Start of DATASET ENTRIES
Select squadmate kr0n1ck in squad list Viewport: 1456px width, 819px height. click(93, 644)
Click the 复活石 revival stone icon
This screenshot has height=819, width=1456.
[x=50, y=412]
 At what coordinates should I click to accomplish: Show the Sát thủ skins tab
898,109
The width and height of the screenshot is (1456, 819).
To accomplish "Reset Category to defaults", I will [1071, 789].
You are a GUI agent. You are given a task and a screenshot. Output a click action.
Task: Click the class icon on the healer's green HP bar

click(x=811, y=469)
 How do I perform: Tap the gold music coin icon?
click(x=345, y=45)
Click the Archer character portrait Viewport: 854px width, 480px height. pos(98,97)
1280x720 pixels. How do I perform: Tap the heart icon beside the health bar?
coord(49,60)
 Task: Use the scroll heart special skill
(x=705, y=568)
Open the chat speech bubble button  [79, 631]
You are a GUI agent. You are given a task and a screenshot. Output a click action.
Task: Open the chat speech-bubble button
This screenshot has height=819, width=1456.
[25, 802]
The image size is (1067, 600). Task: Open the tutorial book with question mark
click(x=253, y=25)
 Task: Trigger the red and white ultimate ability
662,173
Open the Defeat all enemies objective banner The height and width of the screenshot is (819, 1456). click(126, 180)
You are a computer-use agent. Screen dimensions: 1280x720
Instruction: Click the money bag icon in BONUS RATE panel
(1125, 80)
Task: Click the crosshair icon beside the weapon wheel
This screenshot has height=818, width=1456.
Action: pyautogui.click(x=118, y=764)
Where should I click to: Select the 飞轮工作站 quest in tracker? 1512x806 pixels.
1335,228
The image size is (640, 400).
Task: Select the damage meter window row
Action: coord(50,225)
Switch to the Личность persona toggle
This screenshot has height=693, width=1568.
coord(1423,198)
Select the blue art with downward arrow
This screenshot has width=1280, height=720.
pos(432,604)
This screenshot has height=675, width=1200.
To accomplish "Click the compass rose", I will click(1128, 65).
End of DATASET ENTRIES
THE TASK: Report each line in the data above that contains the string "image". Case matters.

RESULT:
The image size is (1067, 600). Task: Open the tutorial book with question mark
The image size is (640, 400).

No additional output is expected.